Diplomaside dört büyük imparatorluk geleneğinden söz edilir. İngiliz, Fransız, Rus gelenekleriyle birlikte ‘Osmanlı-Türk diplomasi geleneği’dir bunlar. Cumhuriyet, imparatorluğu yıkmıştır ama Hariciye’ye dokunmamıştır, neredeyse olduğu gibi devralmıştır Osmanlı’dan.

 

Hükümetin bir gece yarısı ‘torba kanun’la yapıverdiği baskın düzenlemeyle Dışişleri’nin kurumlaşması büyük bir darbe yemiş durumda. Dışarıdan atanan büyükelçiler artık merkeze döndüklerinde genel müdür, müsteşar yardımcısı ve müsteşar da olabilecekler.

 

Bir günde diplomat, bir günde büyükelçi olunmaz. Herkes doktor, herkes yargıç, herkes savcı, herkes subay olabiliyor mu? Emekli bir diplomat soruyor: "Bakalım, kendi başarılı Dışişleri Bakanlığı döneminde Dışişleri’ne güvenerek çalışmış Cumhurbaşkanı Gül şimdi ne yapacak..."

 

Dışişleri Bakanlığı’yla ilgili son talihsiz gelişmeler, Tayyip Erdoğan’ın sadece ‘monşer kompleksi’nden değil, özellikle son zamanlarda kendisine musallat olan tavizsiz-uzlaşmasız siyaset anlayışının da bir başka ürünüdür; ‘uzlaşma’yı bir zaaf olarak gören bir haleti ruhiyenin eseridir.

\

 

Tayyip Erdoğan’ın monşer kompleksi, öyle anlaşılıyor ki, Dışişleri Bakanlığı’nı gittikçe daha çok etki alanı içine alacak ve Dışişleri’nin gerçekten kurumlaşmış, ‘liyakat’e dayanan yapısını sulandıracak, vasatlaştıracak...

Yazık.

Dışişleri, Türkiye Cumhuriyeti’nin en kurumlaşmış bakanlığıdır. Disipliniyle, adabıyla, hafızasıyla, dosyasıyla, yani gelenekleriyle bir ‘imparatorluk mirası’dır.

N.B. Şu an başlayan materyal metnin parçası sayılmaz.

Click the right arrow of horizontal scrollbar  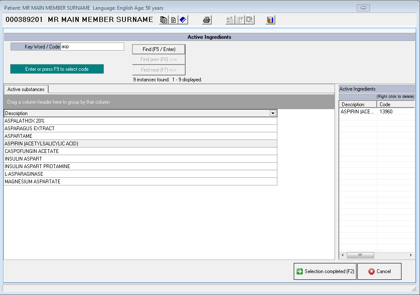pyautogui.click(x=411, y=255)
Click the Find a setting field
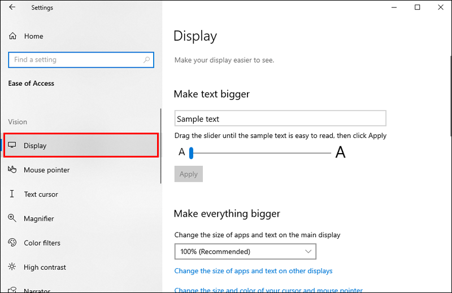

Cumhuriyet, imparatorluğu yıkmıştır ama Hariciye’ye dokunmamıştır, neredeyse olduğu gibi devralmıştır Osmanlı’dan.

Diplomaside dört büyük imparatorluk geleneğinden söz edilir. İngiliz, Fransız, Rus gelenekleriyle birlikte ‘Osmanlı-Türk diplomasi geleneği’dir bunlar.

\İmparatorluk coğrafyasında Birinci Dünya Savaşı sonrası kaç devlet kurulduğu göz önünde tutulursa, Osmanlı-Türk diplomasi geleneğinin zenginlik kaynakları daha iyi anlaşılabilir. Türkiye’nin Osmanlı’dan devraldığı tarih ve coğrafyası da bu ülkede diplomasinin ve geleneğinin ne kadar önemli olduğunun altını kalın olarak çizer.

Bu tarih ve coğrafyadan kaynaklanan hassas, netameli, bazen de bıçak sırtındaki dengeleri korumak ve kollamak hiç de kolay olmamıştır.

1960’lı ve '70'li yılların başarılı Dışişleri bakanlarından Adalet Partili İhsan Sabri Çağlayangil, diplomasiyi sınai-i nefise diye, yani güzel sanatlar olarak tarif eder.

 

Bir günde diplomat olunmaz 

Diplomasi okuldan çok mesleğin kendi içinde öğrenilir. Diplomatlık bir bakıma çıraklık gibidir. Elbette tahsili vardır ama neredeyse bütün incelikleri kariyerin kendi içinde yıllar geçtikçe öğrenilir. Ustalık ancak zamanla kazanılabilir, hizmet içi eğitimle tam kıvama varılabilir diplomatlıkta. Bakanlığa girişten itibaren özel sınav sistemleri vardır.

Bir başka deyişle:

Bir günde diplomat olunmaz, bir günde büyükelçi olunmaz.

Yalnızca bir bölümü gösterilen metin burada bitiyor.